The choice was ‘between leaving or escalating’

Washington: President Biden on Tuesday hailed what he called the “extraordinary success” of the evacuation of Kabul as he vehemently defended his decision to end America’s war in Afghanistan, just one day after the end of a two-week rescue of 125,000 people from Kabul that saw the deaths of 13 service members.

Biden said from the White House that the nation owed a debt of gratitude to the troops who died in the evacuation mission.

He forcefully rejected criticism of the end of the 20-year war in Afghanistan, offering a defensive recounting of his decision-making and blaming former President Trump for negotiating a bad deal with the Taliban that boxed Mr. Biden and his team in.

“That was the choice, the real choice between leaving or escalating,” Mr. Biden declared, his tone angry and defensive. “I was not going to extend this forever war.”

“I’m the fourth president who has faced the issue of whether and when to end this war. When I was running for president, I made a commitment to the American people that I would end this war. Today I’ve honored that commitment.”

Before Mr. Biden’s speech, Jen Psaki, the White House press secretary, said that the President approaches our foreign policy through the prism of what is in our national interests, including how best to continue to keep the American people safe.”

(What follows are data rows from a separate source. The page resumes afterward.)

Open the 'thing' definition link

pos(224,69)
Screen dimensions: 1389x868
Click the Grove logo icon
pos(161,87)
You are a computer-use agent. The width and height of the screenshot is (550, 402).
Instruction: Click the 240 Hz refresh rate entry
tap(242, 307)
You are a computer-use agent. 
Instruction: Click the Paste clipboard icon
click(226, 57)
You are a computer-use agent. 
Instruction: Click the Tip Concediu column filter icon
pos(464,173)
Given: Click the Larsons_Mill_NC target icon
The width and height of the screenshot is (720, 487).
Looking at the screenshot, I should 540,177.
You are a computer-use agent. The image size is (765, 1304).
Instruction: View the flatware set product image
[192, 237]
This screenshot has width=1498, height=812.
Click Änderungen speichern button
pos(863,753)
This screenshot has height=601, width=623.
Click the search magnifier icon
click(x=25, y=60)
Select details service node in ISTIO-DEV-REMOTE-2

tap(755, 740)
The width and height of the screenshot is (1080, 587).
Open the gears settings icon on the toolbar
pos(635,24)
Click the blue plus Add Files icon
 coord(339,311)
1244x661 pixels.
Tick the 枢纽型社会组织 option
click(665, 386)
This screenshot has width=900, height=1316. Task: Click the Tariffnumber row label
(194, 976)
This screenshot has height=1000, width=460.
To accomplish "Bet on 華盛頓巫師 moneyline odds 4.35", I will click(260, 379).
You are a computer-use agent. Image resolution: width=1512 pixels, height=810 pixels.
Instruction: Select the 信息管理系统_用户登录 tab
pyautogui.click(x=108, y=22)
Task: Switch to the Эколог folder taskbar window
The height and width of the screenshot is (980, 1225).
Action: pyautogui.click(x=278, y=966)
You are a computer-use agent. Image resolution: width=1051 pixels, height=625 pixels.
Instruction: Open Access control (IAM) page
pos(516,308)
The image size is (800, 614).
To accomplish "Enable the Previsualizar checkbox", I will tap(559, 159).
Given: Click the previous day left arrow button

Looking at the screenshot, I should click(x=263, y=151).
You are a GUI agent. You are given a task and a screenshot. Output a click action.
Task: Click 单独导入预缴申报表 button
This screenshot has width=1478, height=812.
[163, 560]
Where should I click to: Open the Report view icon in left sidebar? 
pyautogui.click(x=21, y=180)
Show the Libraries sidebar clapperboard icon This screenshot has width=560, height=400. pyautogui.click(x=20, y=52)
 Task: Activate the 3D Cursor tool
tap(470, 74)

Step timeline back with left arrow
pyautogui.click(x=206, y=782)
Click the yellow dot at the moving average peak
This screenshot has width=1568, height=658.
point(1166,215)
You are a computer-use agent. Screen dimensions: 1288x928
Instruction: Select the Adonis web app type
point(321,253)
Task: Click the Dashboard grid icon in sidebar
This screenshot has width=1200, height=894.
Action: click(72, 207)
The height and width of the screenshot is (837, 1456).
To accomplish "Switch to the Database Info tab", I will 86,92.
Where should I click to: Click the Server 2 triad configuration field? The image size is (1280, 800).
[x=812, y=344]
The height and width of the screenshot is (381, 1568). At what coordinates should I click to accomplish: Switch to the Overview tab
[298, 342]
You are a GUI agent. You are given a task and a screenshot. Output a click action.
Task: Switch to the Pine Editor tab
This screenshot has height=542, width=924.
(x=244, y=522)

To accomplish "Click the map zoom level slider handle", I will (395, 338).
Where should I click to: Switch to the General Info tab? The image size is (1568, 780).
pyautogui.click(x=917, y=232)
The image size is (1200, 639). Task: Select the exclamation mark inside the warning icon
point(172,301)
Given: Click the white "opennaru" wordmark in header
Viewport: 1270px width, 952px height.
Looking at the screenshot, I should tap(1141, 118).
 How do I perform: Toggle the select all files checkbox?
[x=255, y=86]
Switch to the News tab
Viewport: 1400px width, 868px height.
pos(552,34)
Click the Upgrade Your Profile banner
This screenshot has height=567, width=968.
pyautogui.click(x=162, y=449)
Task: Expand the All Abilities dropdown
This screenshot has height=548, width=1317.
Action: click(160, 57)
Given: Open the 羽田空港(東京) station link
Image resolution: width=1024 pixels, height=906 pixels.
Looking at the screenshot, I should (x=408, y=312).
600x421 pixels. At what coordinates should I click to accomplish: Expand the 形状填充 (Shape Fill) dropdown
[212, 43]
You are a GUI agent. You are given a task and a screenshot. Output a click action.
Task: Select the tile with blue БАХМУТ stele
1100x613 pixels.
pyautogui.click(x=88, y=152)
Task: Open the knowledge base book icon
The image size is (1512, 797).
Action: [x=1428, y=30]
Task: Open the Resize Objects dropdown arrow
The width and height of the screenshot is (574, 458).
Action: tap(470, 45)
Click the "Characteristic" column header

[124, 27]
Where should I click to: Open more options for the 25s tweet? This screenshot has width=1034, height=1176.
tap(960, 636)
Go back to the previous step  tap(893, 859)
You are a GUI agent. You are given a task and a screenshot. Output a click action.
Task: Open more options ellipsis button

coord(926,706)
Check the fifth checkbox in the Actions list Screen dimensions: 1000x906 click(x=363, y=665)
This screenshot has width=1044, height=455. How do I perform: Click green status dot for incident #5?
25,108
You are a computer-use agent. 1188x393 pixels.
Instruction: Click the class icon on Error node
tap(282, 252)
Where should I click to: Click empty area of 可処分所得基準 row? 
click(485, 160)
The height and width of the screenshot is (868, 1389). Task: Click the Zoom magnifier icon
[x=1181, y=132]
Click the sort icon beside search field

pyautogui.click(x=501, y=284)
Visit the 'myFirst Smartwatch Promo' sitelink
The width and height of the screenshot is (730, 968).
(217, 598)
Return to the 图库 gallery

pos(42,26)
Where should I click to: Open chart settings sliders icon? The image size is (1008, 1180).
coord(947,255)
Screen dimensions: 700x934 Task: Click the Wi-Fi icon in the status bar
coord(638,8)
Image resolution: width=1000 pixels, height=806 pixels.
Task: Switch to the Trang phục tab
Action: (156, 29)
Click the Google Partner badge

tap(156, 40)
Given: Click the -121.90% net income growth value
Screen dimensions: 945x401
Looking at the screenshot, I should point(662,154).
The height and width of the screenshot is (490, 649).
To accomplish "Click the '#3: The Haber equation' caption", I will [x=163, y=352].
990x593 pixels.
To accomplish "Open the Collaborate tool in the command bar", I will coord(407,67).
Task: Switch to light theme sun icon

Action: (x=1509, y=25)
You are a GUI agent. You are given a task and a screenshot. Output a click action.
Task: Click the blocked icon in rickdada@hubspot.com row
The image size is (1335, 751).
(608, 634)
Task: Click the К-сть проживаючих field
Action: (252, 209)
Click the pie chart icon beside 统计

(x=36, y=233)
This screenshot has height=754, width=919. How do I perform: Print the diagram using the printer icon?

The president delivered his remarks almost 20 years after the United States ousted the Taliban from power in the wake of the Sept. 11 attacks, and just a day after the last American troops and diplomats departed the country, which is once again under Taliban rule.

Mr. Biden pointedly did not announce the news on Monday that the final transport plane carrying American forces had left Afghanistan, leaving that instead to Pentagon officials who briefed reporters after the plane had left Afghan airspace.

Mr. Biden’s speech comes as White House officials are hoping to wind down a difficult episode for his presidency, and focus instead on domestic crises at hand — including the ongoing Delta variant wave of the Covid-19 pandemic and the aftermath of Hurricane Ida’s destructive path through the Gulf Coast.